**PROMPT**
Gather all lines in the entries that include the word "computer".

**DATASET EXCERPTS**

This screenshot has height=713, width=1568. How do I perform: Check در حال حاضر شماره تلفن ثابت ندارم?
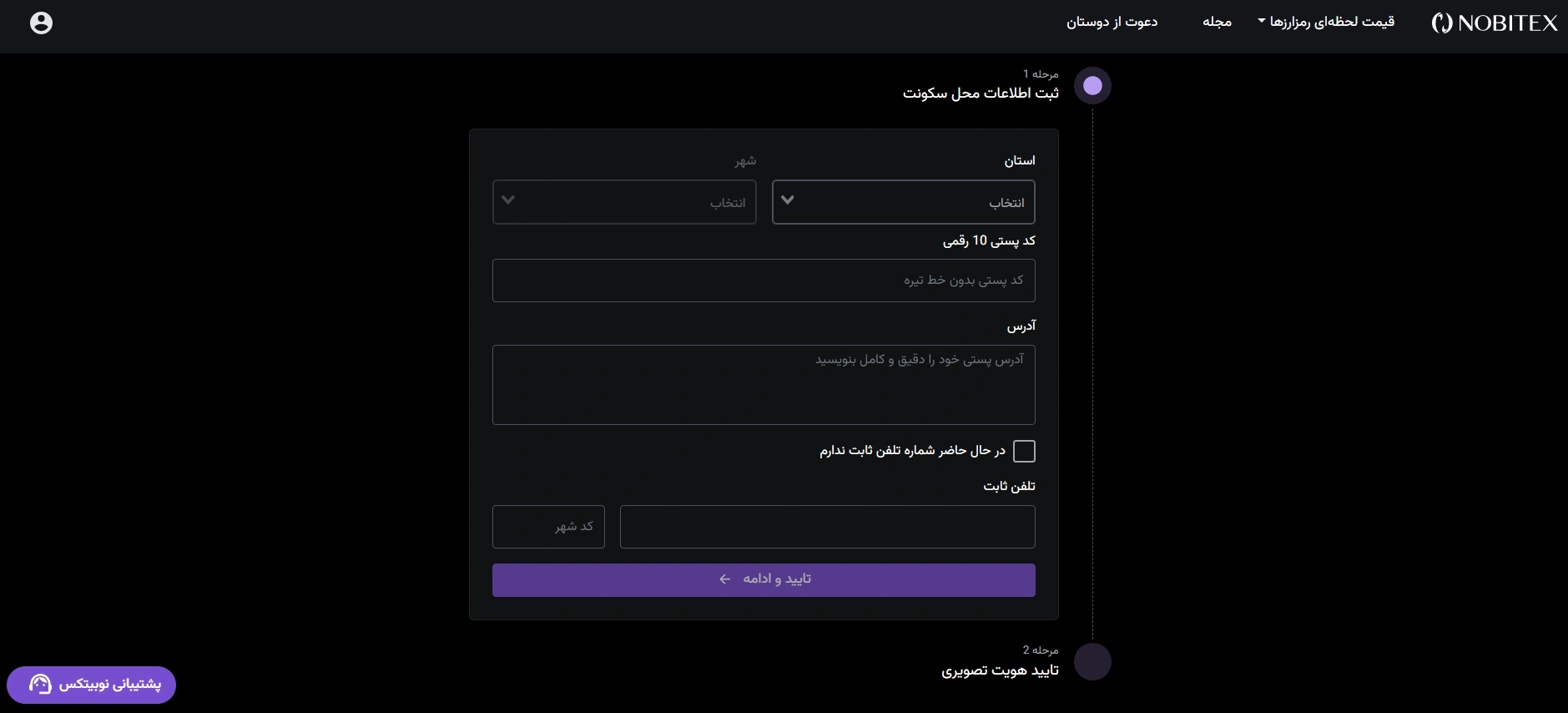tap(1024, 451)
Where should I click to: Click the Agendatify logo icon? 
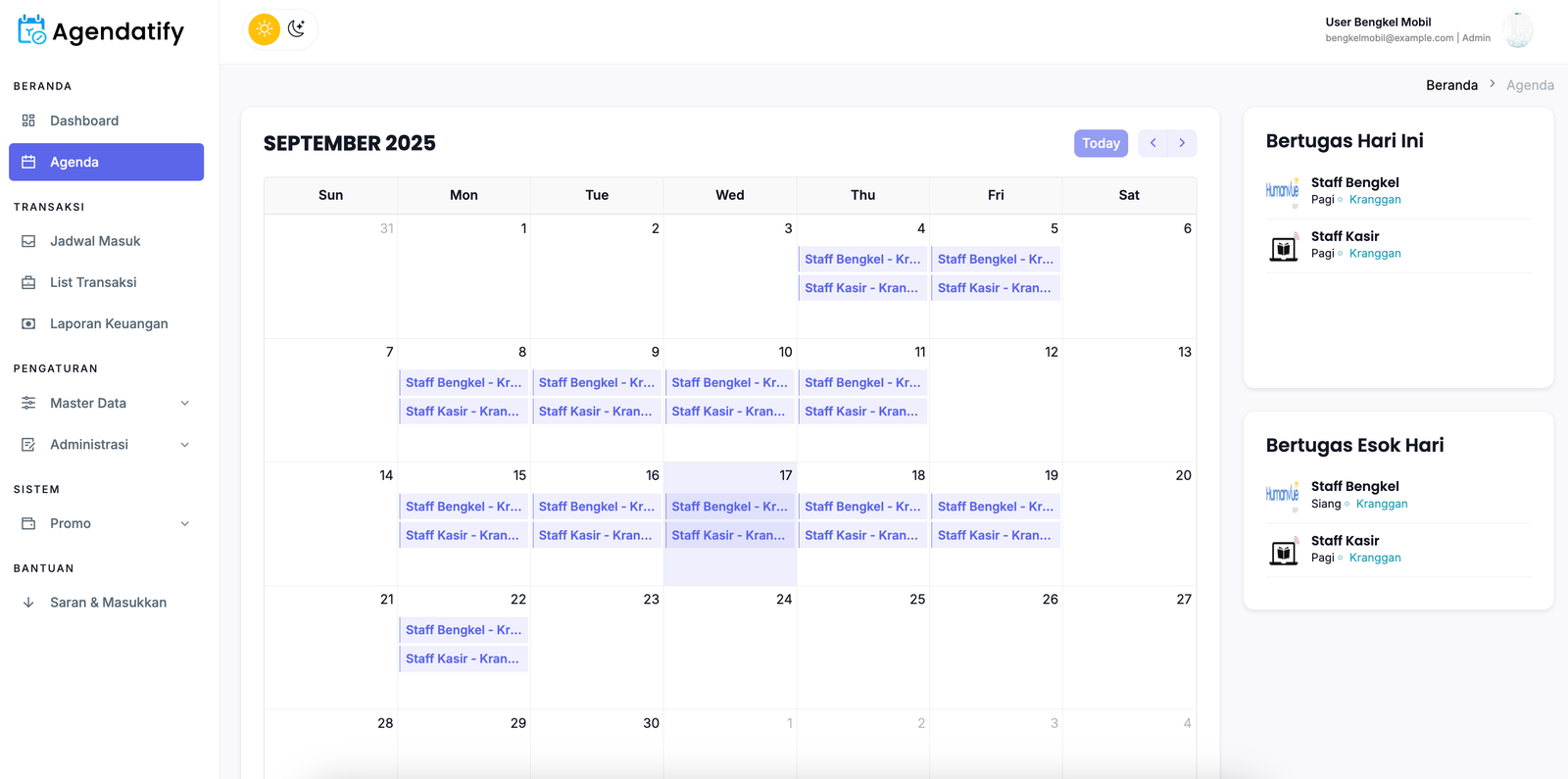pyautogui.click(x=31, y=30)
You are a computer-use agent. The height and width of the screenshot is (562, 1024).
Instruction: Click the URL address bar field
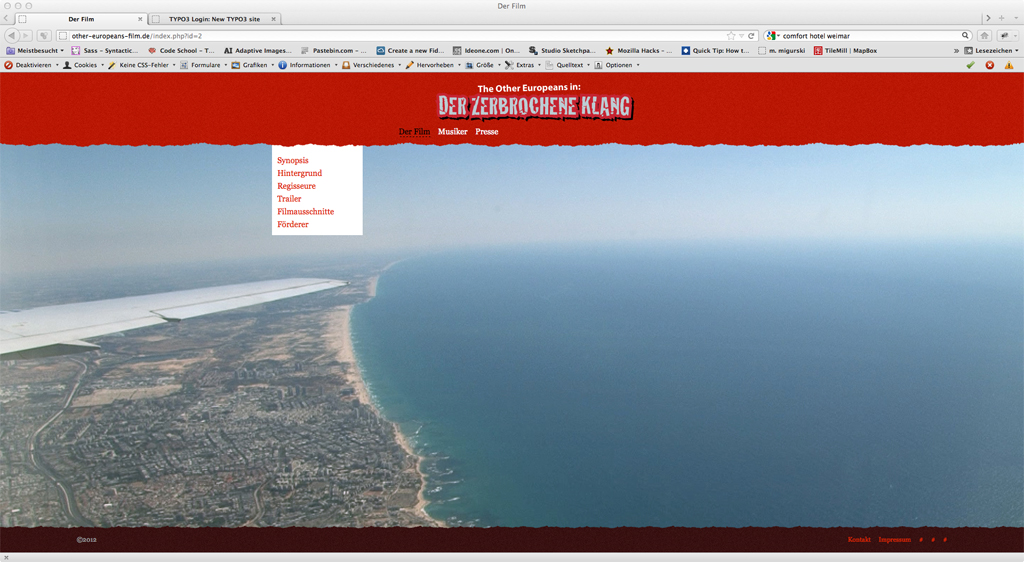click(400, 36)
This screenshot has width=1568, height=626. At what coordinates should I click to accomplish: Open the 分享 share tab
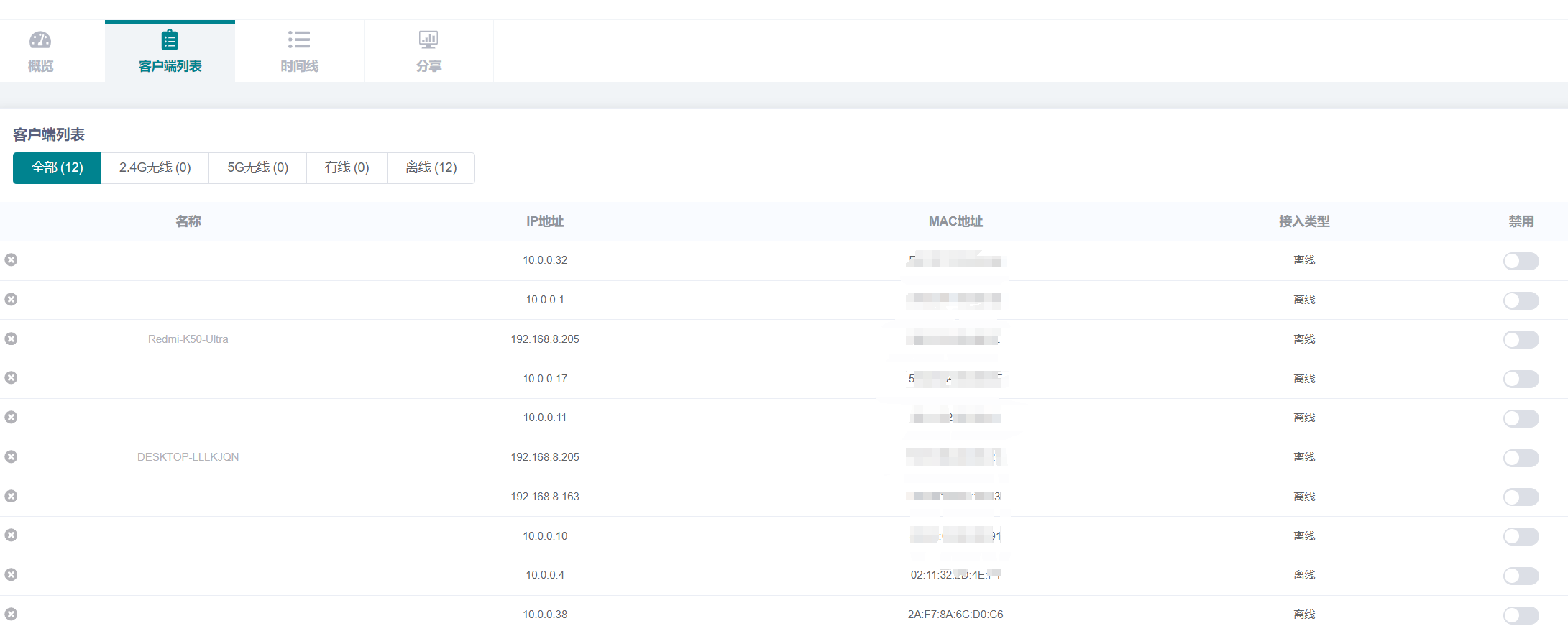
---
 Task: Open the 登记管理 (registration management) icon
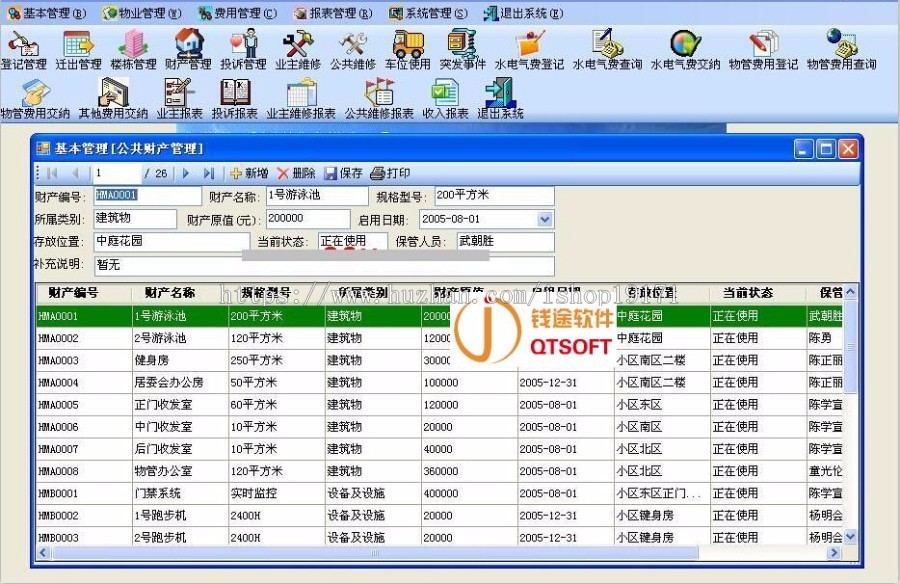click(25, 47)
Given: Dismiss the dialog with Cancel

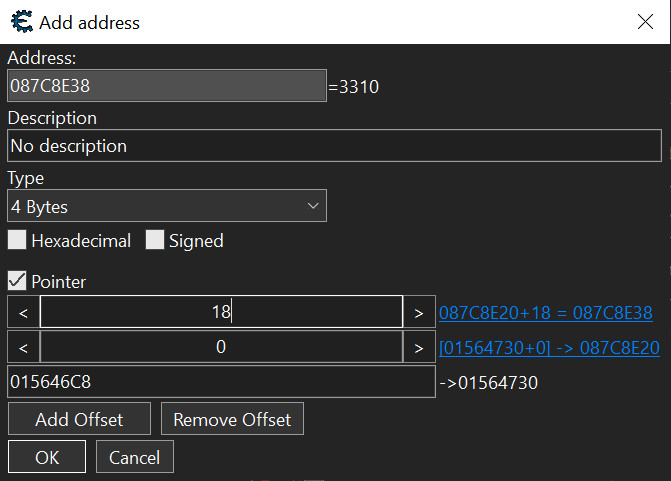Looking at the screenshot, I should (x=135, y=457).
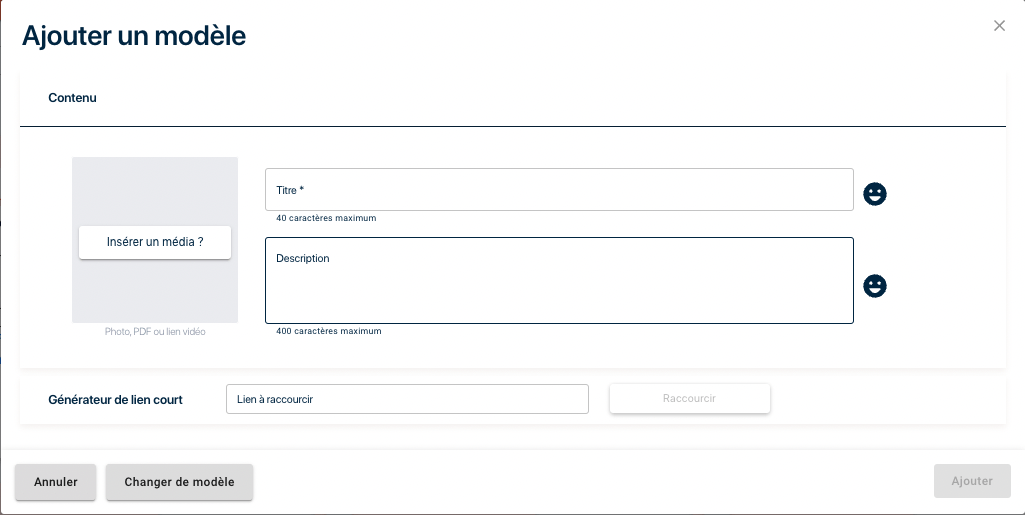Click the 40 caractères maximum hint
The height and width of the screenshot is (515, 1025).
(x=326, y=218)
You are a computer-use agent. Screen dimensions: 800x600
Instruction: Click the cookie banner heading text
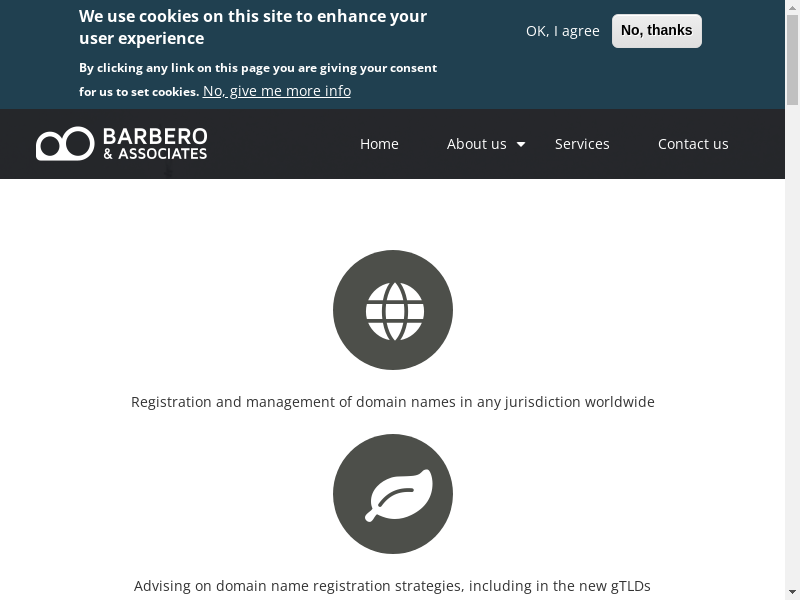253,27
--
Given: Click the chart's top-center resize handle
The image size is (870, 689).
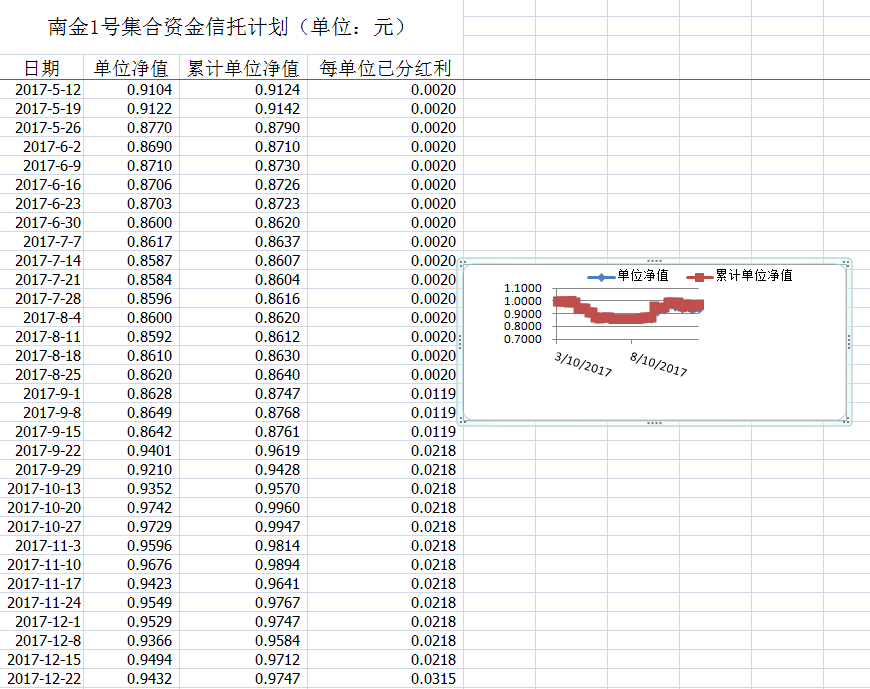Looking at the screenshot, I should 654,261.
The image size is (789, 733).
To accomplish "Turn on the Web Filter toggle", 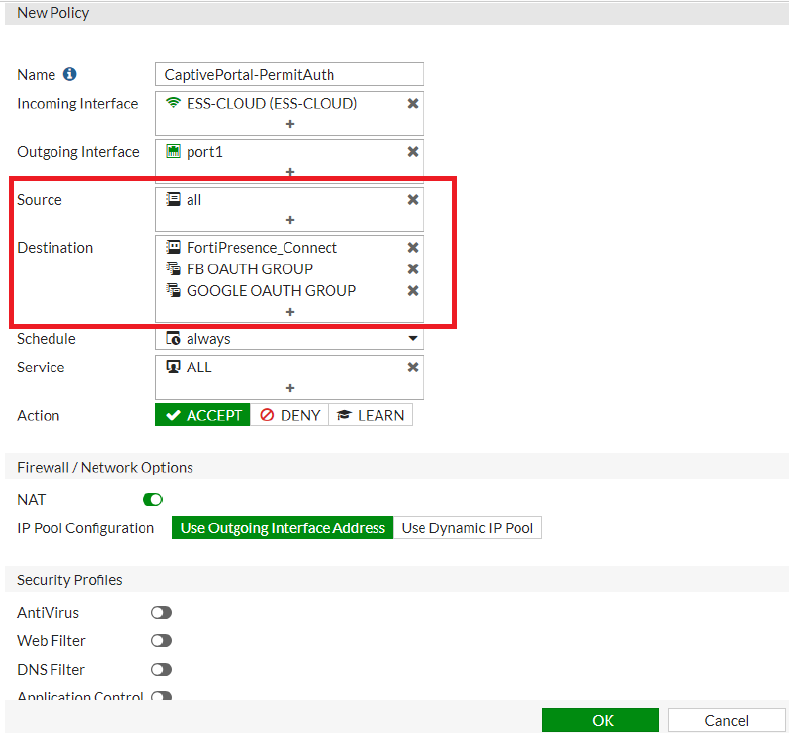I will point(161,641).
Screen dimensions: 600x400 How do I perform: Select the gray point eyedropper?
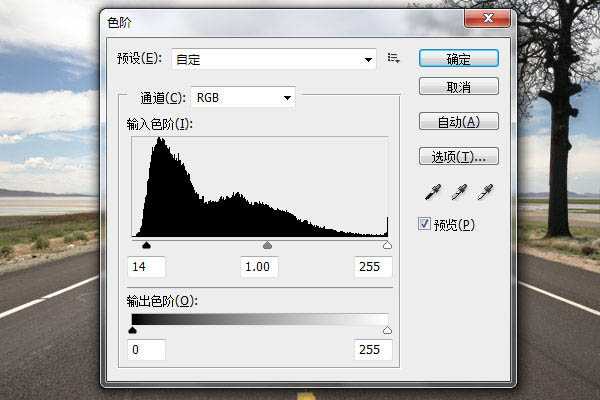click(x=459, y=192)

**OUTPUT OF THE TASK**
You are a computer-use agent. The height and width of the screenshot is (562, 1024).
You are a computer-use agent. Screen dimensions: 800x600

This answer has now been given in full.